十二月八日(木) 人は全てにおいて、人は得ることで、人は解放されたい。

十二月九日(金) 過日の押入れ整理では昔メモ帳として使用していたリラックマの手帳も人知れず発見されていた。意を決して本書を紐解けば冒頭からアクセル全開、恋の方程式として「底辺×高さ÷貴方」と我ながらギャグか本気かわからぬことを臆面もなく記しており、次頁はおかしな方向に落ち着きを払い「里芋のぬめりは彼らの生き延びる手段に他ならない」と毛筆で綴られていた。こわい、こわいの、自分が。

十二月十日(土) 皇居周辺の高級ホテルに勤めていた方と話す機会があり、一番変わった宿泊客について尋ねたところ「ルームサービスを頼む度に自分の髪が短くなってゆくと言い張る男性のお客様がいました」という。
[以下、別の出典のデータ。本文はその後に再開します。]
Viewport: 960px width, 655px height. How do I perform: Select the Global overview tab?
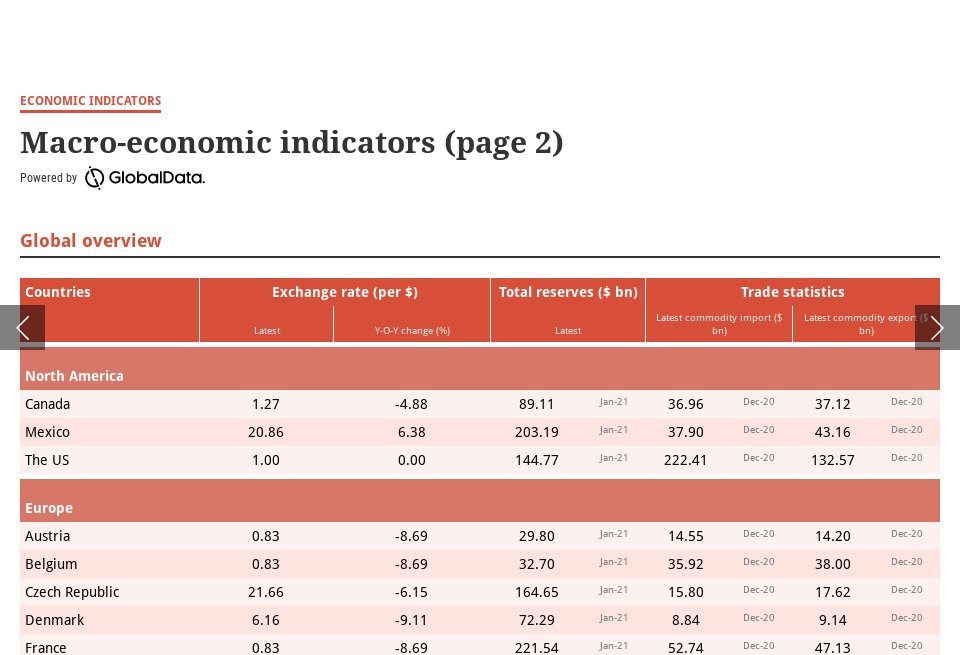click(x=90, y=241)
いやはや楽な仕事はないようで。

十二月十一日(日) 三軒茶屋はハナマサ前、幾分に傾斜のついた坂道をザルからこぼれたみかんが転がり落ちた。坂の下では天文学的な確率を偶さかくぐり抜けた草野球のユニフォームを着たおじさんが捕球体制に入る。

十二月十二日(月) 横チンとハミチンを同義と捉える世界ならばこちらの方から願い下げです。
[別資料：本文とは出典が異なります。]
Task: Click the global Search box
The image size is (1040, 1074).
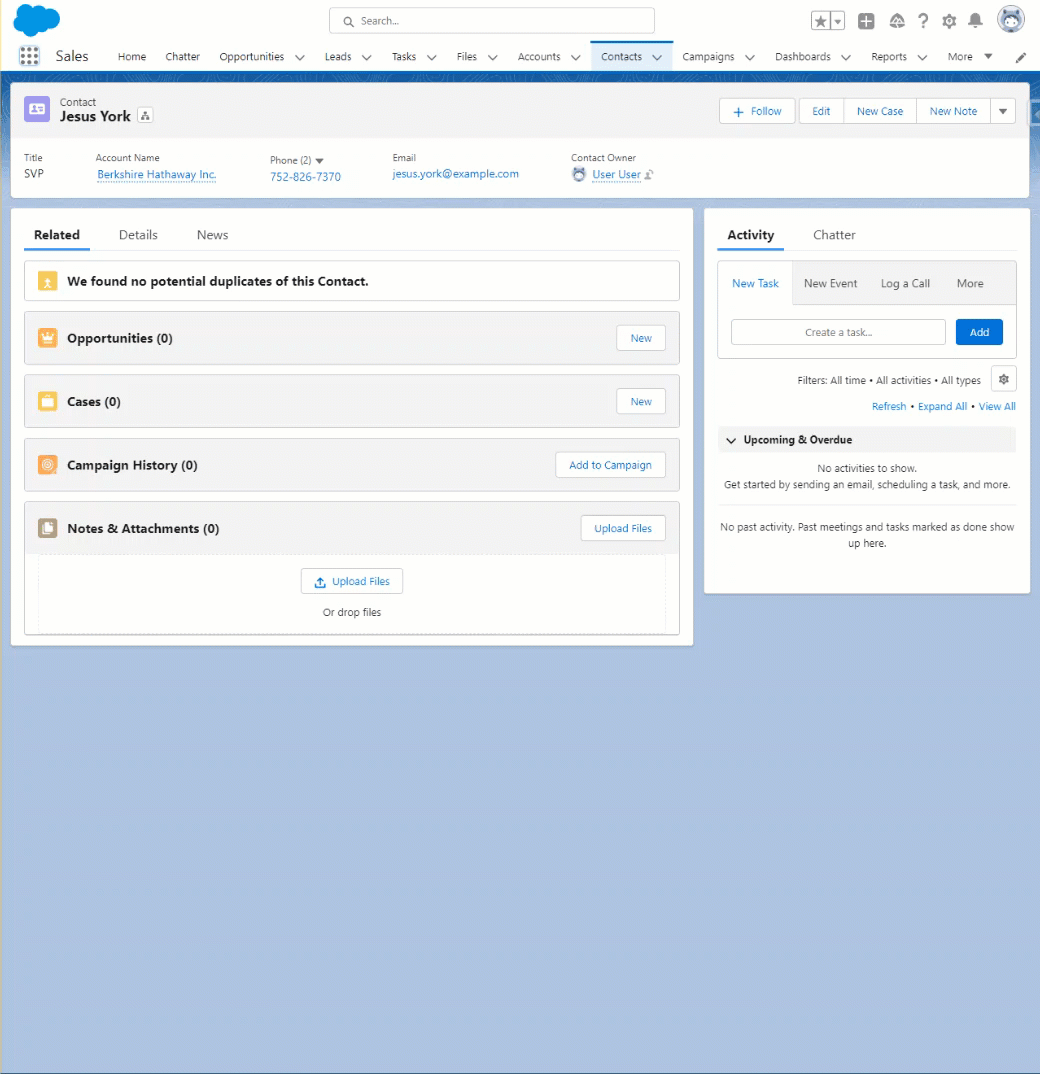Action: [492, 21]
十二月十三日(火) 若かりし頃に映画監督を志していた方との出会いがあった。伺う限りでは映画と呼ばれるものはすべて見尽くし、それだけでなく古今に至るアニメへの造詣も深いご様子。「もしピクサーから映画の制作依頼があったのならタイトルはどうしましょう」というこちらの愚問にも「知り過ぎたやす夫」と快く答えてくれた。それから互いに腹を割った討論があり、最終的には「敏感、やす夫、敏感」というタイトルに落ち着く。

十二月十四日(水) 寒空の下、Tシャツ姿の外国人を傍観するおじいさんが「やっぱりハンバーガーなんだろうね、ハンバーガー」と白息を立てる。
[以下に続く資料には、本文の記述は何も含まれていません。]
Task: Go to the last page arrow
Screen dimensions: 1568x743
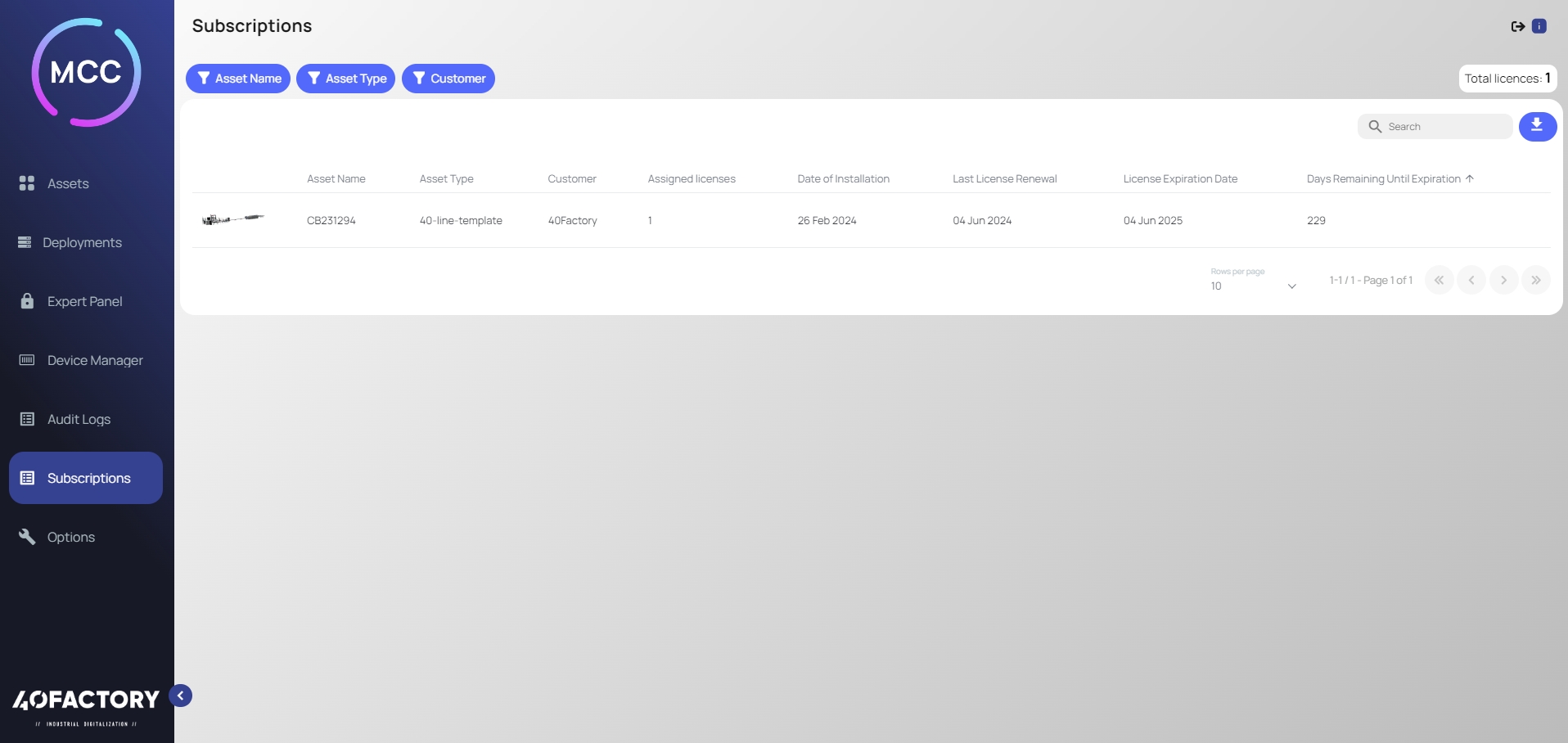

十二月十五日(木) ショットのライダースをまといルーリード詩集を小脇に冬の駒沢公園へ。サッカーコートでは素人から見ても素人とわかる試合が行われており、凍てるベンチに詩集を敷き込んでしばしの観戦。味方が驚くノールックパス、試合中にペナルティーエリアでの着替え、満を持して股間でのトラップ、フェイントを多用し過ぎて自ら惑わされる者、そしてなによりキーパーが革靴。こらもうルーリードどころじゃねぇ。

十二月十六日(金) ごはんの前にお菓子を食べて怒られる。

十二月十七日(土) 「今この瞬間に将来の連続殺人犯が生まれたとする。しかし事件は当然起きてはおらず、現段階ではこちらの仮定こそ殺人的な邪心に侵されているのではないか」と泥酔した友人に語ったところ「赤マジャパ、青ジャパマ、黄ジャンバラヤ」との思慮深い返答があった。

十二月十八日(日) 今年もご愛読ありがとうございました。来年は十徳ナイフのルーペの様にギリギリの存在価値を己に見出したいと思っております。それではよいお年を!